US banker Sonia Dias hides her clandestine cargo, Zena the pit-bull terrier, in the back of her SUV in a desperate quest to save the dog from city officials and a possible death sentence.
The professional from Denver, in the western state of Colorado, is part of an "underground railroad" intent on secretly ferrying the dogs -- blamed for a string of savage and sometimes deadly attacks on people -- to safety before local officials can impound and euthanize them.
Denver was one of the first of a growing number of US municipalities to ban the beasts from its city limits, a move that has infuriated pit-bull lovers, raised cries of canine racism and spawned a string of canine "safehouses."
"I don't have any two-legged children, but I have two four-legged children," Dias said of her dogs, including Zena the brindle-colored pit bull.
"It's the equivalent, to me, of saying, `You have to give up your children,'" she said.
Since Denver's city council renewed its 1989 ban on the dogs on May 9, at least 260 pit bulls have been put to sleep in the Rocky Mountain metropolis, spurring a network of pit-bull lovers into illegal action.
Volunteers of the pit bull "railroad" take illegally harbored pit bulls and drive them to shelters like Mariah's Promise Animal Sanctuary in the southern mountain town of Divide, about 160km away.
The railroad urges those who run such shelters to hole up inside with the flurry of fearsome dogs, not open the door to animal control officers and force authorities to obtain a search warrant.

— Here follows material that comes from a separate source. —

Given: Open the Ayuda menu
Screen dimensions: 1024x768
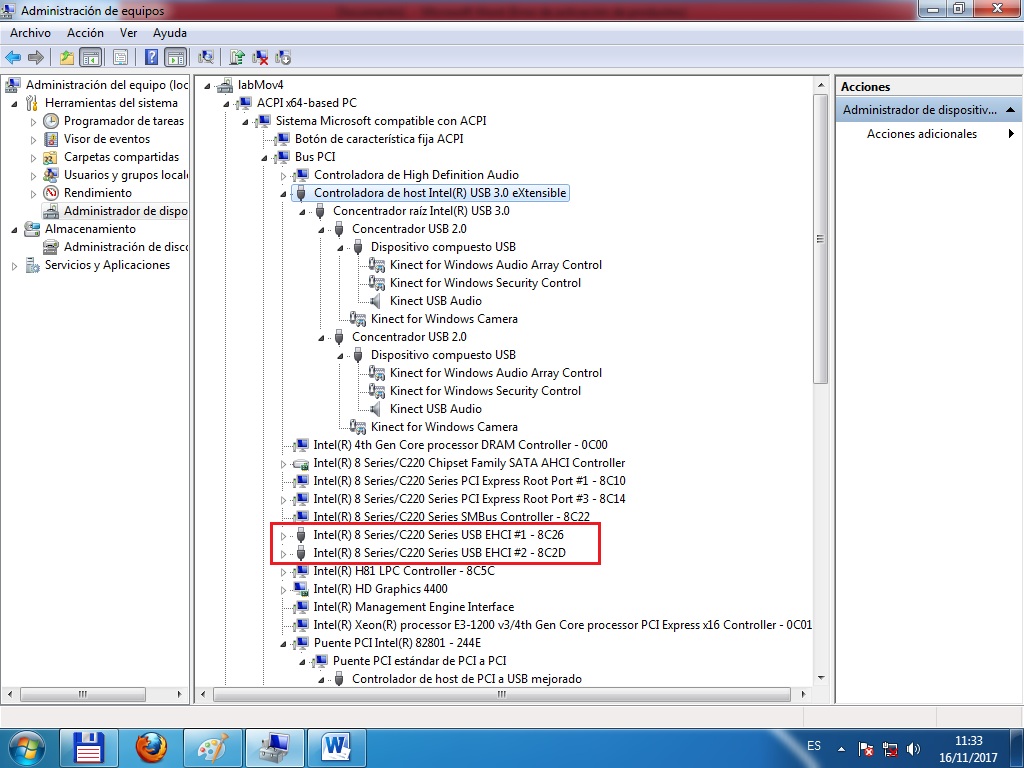Looking at the screenshot, I should pyautogui.click(x=170, y=33).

Following a flurry of US pit bull attacks, Denver's tough ban has reignited the debate over whether the dogs or their human handlers are to blame for vicious behavior, and who should pay for their misdeeds.
"The problem is when you have a specific breed used for dog fighting and to protect drug premises and they're trained to be rough," Councilwoman Carol Boigon said of the dogs.
Denver moved to ban the dogs after 20 reported pit-bull attacks on humans between 1984 and 1989.
They included the 1986 death of a three-year-old boy and the 1989 mauling that left 59-year-old Reverend Wilbur Billingsley with over 70 bites and two broken legs.
But the ordinance ran up against state law last year, when Colorado Governor Bill Owens signed a bill prohibiting local governments from regulating a specific breed.
The city suspended its enforcement of the ban but reinstated it three months ago, after it successfully challenged the state with a lawsuit arguing that the city had a right to regulate its own borders.
While it is difficult to estimate how many pit bulls live in Denver, the number of impounded pit bulls has been steadily rising over the past few years, from 103 in 1999 to 652 in 2003.